Task description |
Please reproduce the entire listing exactly.

Input |
* * *
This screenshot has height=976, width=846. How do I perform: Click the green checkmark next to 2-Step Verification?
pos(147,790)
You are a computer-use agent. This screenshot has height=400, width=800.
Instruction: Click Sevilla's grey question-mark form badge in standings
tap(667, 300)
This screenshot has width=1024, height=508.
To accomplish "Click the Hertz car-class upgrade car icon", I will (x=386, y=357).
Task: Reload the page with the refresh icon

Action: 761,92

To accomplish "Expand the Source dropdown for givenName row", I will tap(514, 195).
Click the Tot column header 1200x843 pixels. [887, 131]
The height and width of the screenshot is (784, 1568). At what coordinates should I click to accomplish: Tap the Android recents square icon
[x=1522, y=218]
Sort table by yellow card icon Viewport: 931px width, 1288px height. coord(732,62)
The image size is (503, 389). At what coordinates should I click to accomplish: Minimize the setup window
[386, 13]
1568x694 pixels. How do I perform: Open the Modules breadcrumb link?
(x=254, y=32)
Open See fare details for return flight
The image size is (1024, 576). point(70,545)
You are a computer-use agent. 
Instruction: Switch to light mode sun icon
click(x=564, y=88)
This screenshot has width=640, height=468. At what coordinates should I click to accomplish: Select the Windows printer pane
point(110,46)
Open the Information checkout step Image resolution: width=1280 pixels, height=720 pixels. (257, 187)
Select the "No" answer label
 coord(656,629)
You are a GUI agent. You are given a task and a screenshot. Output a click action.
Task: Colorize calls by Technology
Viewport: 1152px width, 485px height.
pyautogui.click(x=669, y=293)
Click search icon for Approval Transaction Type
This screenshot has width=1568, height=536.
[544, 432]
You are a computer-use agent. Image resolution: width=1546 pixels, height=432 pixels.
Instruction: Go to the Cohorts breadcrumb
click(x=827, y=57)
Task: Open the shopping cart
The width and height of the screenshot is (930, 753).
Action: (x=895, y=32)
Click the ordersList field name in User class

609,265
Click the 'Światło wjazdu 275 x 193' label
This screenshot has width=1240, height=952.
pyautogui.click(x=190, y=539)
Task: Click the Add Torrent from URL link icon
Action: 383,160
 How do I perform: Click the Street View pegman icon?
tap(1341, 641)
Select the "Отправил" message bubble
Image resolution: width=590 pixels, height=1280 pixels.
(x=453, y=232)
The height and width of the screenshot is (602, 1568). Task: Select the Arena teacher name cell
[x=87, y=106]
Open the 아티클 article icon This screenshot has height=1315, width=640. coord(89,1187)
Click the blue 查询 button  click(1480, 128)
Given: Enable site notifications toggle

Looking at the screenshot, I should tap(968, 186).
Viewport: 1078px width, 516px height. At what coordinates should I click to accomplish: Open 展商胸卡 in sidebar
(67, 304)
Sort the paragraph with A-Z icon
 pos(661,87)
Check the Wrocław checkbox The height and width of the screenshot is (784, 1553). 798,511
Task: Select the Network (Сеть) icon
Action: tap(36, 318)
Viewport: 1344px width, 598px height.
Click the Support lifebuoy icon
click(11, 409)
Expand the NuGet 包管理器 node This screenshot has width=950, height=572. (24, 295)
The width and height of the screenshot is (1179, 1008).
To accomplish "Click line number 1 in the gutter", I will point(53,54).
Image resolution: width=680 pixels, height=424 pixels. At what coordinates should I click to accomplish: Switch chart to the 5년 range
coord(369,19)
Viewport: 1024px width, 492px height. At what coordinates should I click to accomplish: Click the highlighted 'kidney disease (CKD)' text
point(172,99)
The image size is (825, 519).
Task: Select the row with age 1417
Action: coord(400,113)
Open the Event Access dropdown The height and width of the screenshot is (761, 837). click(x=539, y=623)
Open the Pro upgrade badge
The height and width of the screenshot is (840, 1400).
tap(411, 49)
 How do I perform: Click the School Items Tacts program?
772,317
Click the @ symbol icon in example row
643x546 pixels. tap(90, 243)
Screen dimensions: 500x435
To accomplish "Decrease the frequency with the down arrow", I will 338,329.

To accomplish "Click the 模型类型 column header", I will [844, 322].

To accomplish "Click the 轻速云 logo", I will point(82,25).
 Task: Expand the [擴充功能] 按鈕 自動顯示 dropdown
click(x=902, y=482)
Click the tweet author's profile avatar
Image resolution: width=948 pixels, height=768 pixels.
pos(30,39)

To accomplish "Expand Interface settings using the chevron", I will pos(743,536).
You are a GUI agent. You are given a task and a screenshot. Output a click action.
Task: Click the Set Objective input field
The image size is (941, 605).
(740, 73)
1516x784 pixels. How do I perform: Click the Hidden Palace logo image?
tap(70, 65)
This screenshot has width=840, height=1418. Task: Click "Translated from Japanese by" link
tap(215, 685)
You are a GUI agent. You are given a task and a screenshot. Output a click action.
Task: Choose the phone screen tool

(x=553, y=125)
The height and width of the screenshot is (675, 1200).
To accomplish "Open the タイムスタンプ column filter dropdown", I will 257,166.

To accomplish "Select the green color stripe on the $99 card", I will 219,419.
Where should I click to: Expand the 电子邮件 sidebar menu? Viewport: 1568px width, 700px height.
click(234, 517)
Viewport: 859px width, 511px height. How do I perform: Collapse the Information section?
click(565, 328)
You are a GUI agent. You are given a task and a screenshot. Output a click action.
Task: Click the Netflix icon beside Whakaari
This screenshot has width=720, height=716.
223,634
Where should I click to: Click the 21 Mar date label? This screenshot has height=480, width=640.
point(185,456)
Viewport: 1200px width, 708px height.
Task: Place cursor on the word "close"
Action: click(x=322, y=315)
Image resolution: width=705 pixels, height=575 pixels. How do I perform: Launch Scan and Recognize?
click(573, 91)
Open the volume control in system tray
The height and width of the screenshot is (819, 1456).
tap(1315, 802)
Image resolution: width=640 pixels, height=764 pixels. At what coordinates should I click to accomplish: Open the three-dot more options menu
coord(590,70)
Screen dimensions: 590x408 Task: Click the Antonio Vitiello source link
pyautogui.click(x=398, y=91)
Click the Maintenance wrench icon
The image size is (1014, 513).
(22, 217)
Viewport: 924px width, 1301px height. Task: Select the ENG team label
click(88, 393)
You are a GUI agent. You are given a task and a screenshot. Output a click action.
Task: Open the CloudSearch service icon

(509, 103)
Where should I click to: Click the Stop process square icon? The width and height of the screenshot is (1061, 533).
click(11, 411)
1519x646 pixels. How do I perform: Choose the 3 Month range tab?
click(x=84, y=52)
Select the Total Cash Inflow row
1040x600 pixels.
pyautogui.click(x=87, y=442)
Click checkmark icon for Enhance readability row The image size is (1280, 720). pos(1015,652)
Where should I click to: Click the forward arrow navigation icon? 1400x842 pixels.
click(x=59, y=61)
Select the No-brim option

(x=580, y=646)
* * *
Reply |
This screenshot has height=976, width=846. How do I perform: Click the green checkmark next to 2-Step Verification?
pos(147,790)
You are a computer-use agent. This screenshot has height=400, width=800.
Instruction: Click Sevilla's grey question-mark form badge in standings
tap(667, 300)
This screenshot has width=1024, height=508.
To accomplish "Click the Hertz car-class upgrade car icon", I will (x=386, y=357).
Task: Reload the page with the refresh icon

Action: 761,92

To accomplish "Expand the Source dropdown for givenName row", I will tap(514, 195).
Click the Tot column header 1200x843 pixels. [887, 131]
The height and width of the screenshot is (784, 1568). At what coordinates should I click to accomplish: Tap the Android recents square icon
[x=1522, y=218]
Sort table by yellow card icon Viewport: 931px width, 1288px height. coord(732,62)
The image size is (503, 389). At what coordinates should I click to accomplish: Minimize the setup window
[386, 13]
1568x694 pixels. How do I perform: Open the Modules breadcrumb link?
(x=254, y=32)
Open See fare details for return flight
The image size is (1024, 576). point(70,545)
You are a computer-use agent. 
Instruction: Switch to light mode sun icon
click(x=564, y=88)
This screenshot has width=640, height=468. At what coordinates should I click to accomplish: Select the Windows printer pane
point(110,46)
Open the Information checkout step Image resolution: width=1280 pixels, height=720 pixels. (257, 187)
Select the "No" answer label
 coord(656,629)
You are a GUI agent. You are given a task and a screenshot. Output a click action.
Task: Colorize calls by Technology
Viewport: 1152px width, 485px height.
pyautogui.click(x=669, y=293)
Click search icon for Approval Transaction Type
This screenshot has width=1568, height=536.
[544, 432]
You are a computer-use agent. Image resolution: width=1546 pixels, height=432 pixels.
Instruction: Go to the Cohorts breadcrumb
click(x=827, y=57)
Task: Open the shopping cart
The width and height of the screenshot is (930, 753).
Action: (x=895, y=32)
Click the ordersList field name in User class

609,265
Click the 'Światło wjazdu 275 x 193' label
This screenshot has width=1240, height=952.
pyautogui.click(x=190, y=539)
Task: Click the Add Torrent from URL link icon
Action: 383,160
 How do I perform: Click the Street View pegman icon?
tap(1341, 641)
Select the "Отправил" message bubble
Image resolution: width=590 pixels, height=1280 pixels.
(x=453, y=232)
The height and width of the screenshot is (602, 1568). Task: Select the Arena teacher name cell
[x=87, y=106]
Open the 아티클 article icon This screenshot has height=1315, width=640. coord(89,1187)
Click the blue 查询 button  click(1480, 128)
Given: Enable site notifications toggle

Looking at the screenshot, I should tap(968, 186).
Viewport: 1078px width, 516px height. At what coordinates should I click to accomplish: Open 展商胸卡 in sidebar
(67, 304)
Sort the paragraph with A-Z icon
 pos(661,87)
Check the Wrocław checkbox The height and width of the screenshot is (784, 1553). 798,511
Task: Select the Network (Сеть) icon
Action: tap(36, 318)
Viewport: 1344px width, 598px height.
Click the Support lifebuoy icon
click(11, 409)
Expand the NuGet 包管理器 node This screenshot has width=950, height=572. (24, 295)
The width and height of the screenshot is (1179, 1008).
To accomplish "Click line number 1 in the gutter", I will point(53,54).
Image resolution: width=680 pixels, height=424 pixels. At what coordinates should I click to accomplish: Switch chart to the 5년 range
coord(369,19)
Viewport: 1024px width, 492px height. At what coordinates should I click to accomplish: Click the highlighted 'kidney disease (CKD)' text
point(172,99)
The image size is (825, 519).
Task: Select the row with age 1417
Action: coord(400,113)
Open the Event Access dropdown The height and width of the screenshot is (761, 837). click(x=539, y=623)
Open the Pro upgrade badge
The height and width of the screenshot is (840, 1400).
tap(411, 49)
 How do I perform: Click the School Items Tacts program?
772,317
Click the @ symbol icon in example row
643x546 pixels. tap(90, 243)
Screen dimensions: 500x435
To accomplish "Decrease the frequency with the down arrow", I will 338,329.

To accomplish "Click the 模型类型 column header", I will [844, 322].

To accomplish "Click the 轻速云 logo", I will point(82,25).
 Task: Expand the [擴充功能] 按鈕 自動顯示 dropdown
click(x=902, y=482)
Click the tweet author's profile avatar
Image resolution: width=948 pixels, height=768 pixels.
pos(30,39)

To accomplish "Expand Interface settings using the chevron", I will pos(743,536).
You are a GUI agent. You are given a task and a screenshot. Output a click action.
Task: Click the Set Objective input field
The image size is (941, 605).
(740, 73)
1516x784 pixels. How do I perform: Click the Hidden Palace logo image?
tap(70, 65)
This screenshot has width=840, height=1418. Task: Click "Translated from Japanese by" link
tap(215, 685)
You are a GUI agent. You are given a task and a screenshot. Output a click action.
Task: Choose the phone screen tool

(x=553, y=125)
The height and width of the screenshot is (675, 1200).
To accomplish "Open the タイムスタンプ column filter dropdown", I will 257,166.

To accomplish "Select the green color stripe on the $99 card", I will 219,419.
Where should I click to: Expand the 电子邮件 sidebar menu? Viewport: 1568px width, 700px height.
click(234, 517)
Viewport: 859px width, 511px height. How do I perform: Collapse the Information section?
click(565, 328)
You are a GUI agent. You are given a task and a screenshot. Output a click action.
Task: Click the Netflix icon beside Whakaari
This screenshot has width=720, height=716.
223,634
Where should I click to: Click the 21 Mar date label? This screenshot has height=480, width=640.
point(185,456)
Viewport: 1200px width, 708px height.
Task: Place cursor on the word "close"
Action: click(x=322, y=315)
Image resolution: width=705 pixels, height=575 pixels. How do I perform: Launch Scan and Recognize?
click(573, 91)
Open the volume control in system tray
The height and width of the screenshot is (819, 1456).
tap(1315, 802)
Image resolution: width=640 pixels, height=764 pixels. At what coordinates should I click to accomplish: Open the three-dot more options menu
coord(590,70)
Screen dimensions: 590x408 Task: Click the Antonio Vitiello source link
pyautogui.click(x=398, y=91)
Click the Maintenance wrench icon
The image size is (1014, 513).
(22, 217)
Viewport: 924px width, 1301px height. Task: Select the ENG team label
click(88, 393)
You are a GUI agent. You are given a task and a screenshot. Output a click action.
Task: Open the CloudSearch service icon

(509, 103)
Where should I click to: Click the Stop process square icon? The width and height of the screenshot is (1061, 533).
click(11, 411)
1519x646 pixels. How do I perform: Choose the 3 Month range tab?
click(x=84, y=52)
Select the Total Cash Inflow row
1040x600 pixels.
pyautogui.click(x=87, y=442)
Click checkmark icon for Enhance readability row The image size is (1280, 720). pos(1015,652)
Where should I click to: Click the forward arrow navigation icon? 1400x842 pixels.
click(x=59, y=61)
Select the No-brim option

(x=580, y=646)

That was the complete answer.